Daemons / Proxies / Services

Some of these could be simple features in PDS implementations.

GraphQL proxy to XRPC: could be codegen or not

RSS feeds to/from bsky: the trivial thing is making author feeds available as RSS (and/or Atom, JSON feed). a general-purpose bot would consume an RSS feed and push to bsky (why's hnbot maybe already does this?)

Micropub interface to PDS: micropub is a relatively simple indieweb HTTP protocol for posting microblog-like content. There are several mobile apps. Much simpler than activitypub, IIRC. Might unlock a small ecosystem of bots, apps, integrations, etc? But might also be extremely niche.

Web Tools

Simple web interfaces to all the CLI things above, works by passing in a DID or ATURI to inspect.

Lexicon verifier: paste in a lexicon, get told if it is valid and if not why. then, in a second box, paste in arbitrary JSON and get feedback on whether it matches the lexicon or not, and if not why, in a human-readable form. Should be able to do this in-browser with typescript implementation, or compile whatever else to WASM. The Rust ecosystem has some nice validators that generate human-meaningful error messages; i'm sure similar things exist in other ecosystems.
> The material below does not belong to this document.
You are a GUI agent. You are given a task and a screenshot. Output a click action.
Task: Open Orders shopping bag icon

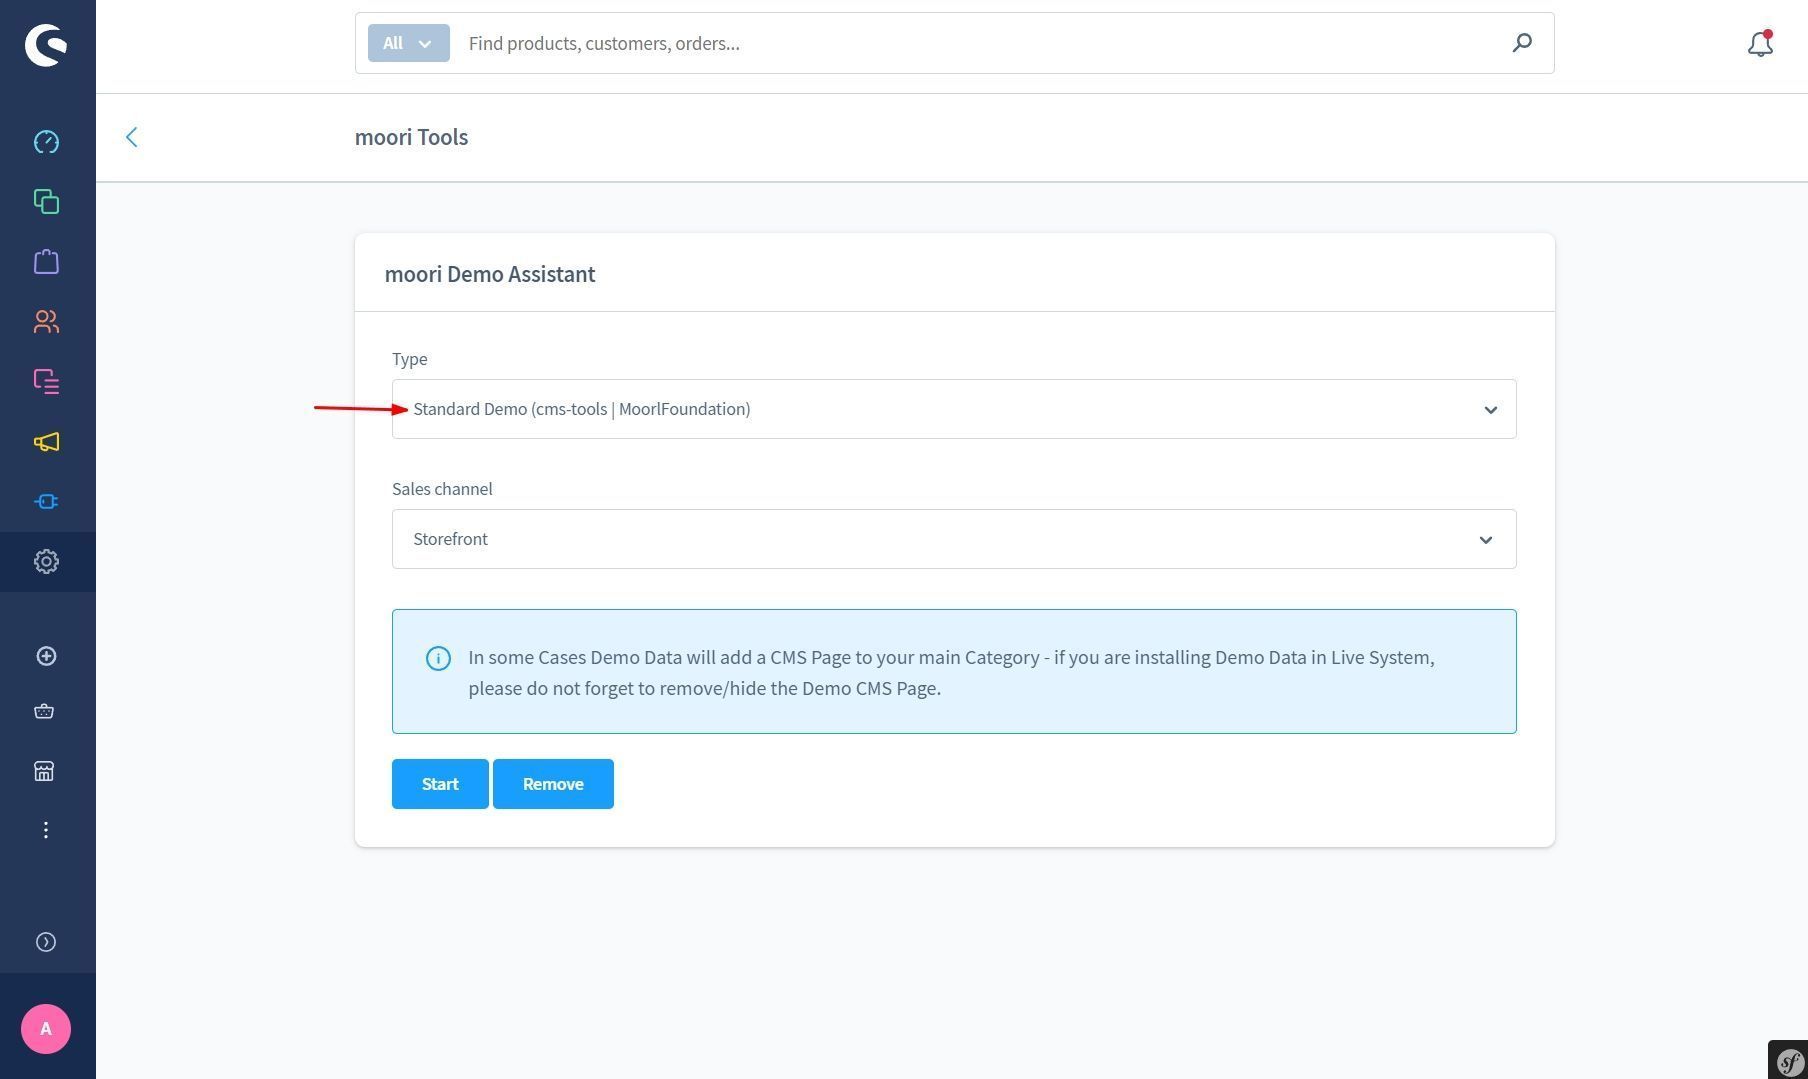pyautogui.click(x=46, y=262)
DID+ATURI debugger: plug in a DID or ATURI, the web service live attempts to resolve the DID and connect to PDS; for ATURIs also tries to fetch and verify content. Similar to web tools like BGP looking glass; whois lookup; SSL score; "is my email setup (MX/SPF/DKIM/etc) working right". Might need some rate limits?

Existing Stuff

I'm pretty happy with the CLI "API" (argument structure) for adenosine-cli, which is basically general purpose com.atproto + app.bsky CLI: https://gitlab.com/bnewbold/adenosine/-/blob/main/extra/adenosine.1.md

Some notes on using kubo (IPFS CLI tool) to inspect MST tree: https://gitlab.com/bnewbold/adenosine/-/blob/main/notes/ipld_car_explore.md

dholms commented 1 year ago

Really like all of these ideas!

For things that folks could jump into now: I'd mainly focus on CLI/UNIX tools. The repo is fairly set at this point, but we'll see some churn in Lex/XRPC in the coming weeks. Other stuff should be ready to build on top of in the next month or two.

snarfed commented 1 year ago

https://granary.io/ currently supports converting app.bsky.* objects to/from a wide variety of formats, eg AS1, AS2, Atom, RSS, HTML, and more. It's both a pip-installable Python library and a REST API. You can play with it interactively on the web here: https://granary.io/?input=bluesky&output=as2#url-form

Here are a couple examples:

snarfed commented 1 year ago

Also https://github.com/snarfed/lexrpc is a Python implementation of XRPC + Lexicon. It fully supports new-gen Lexicon, but doesn't yet do full schema validation. Soon!

dcsan commented 1 year ago

there's some brainstorming in the "steal my idea" section here https://discord.com/channels/1097580399187738645/1101027724392411156

dcsan commented 1 year ago

firehose to JSON

many of the firehose tools eg https://github.com/CharlesDardaman/blueskyfirehose/blob/main/firehose/hose.go seem to dump binary blobs in CAR format. would be nice to have a more readable stream output.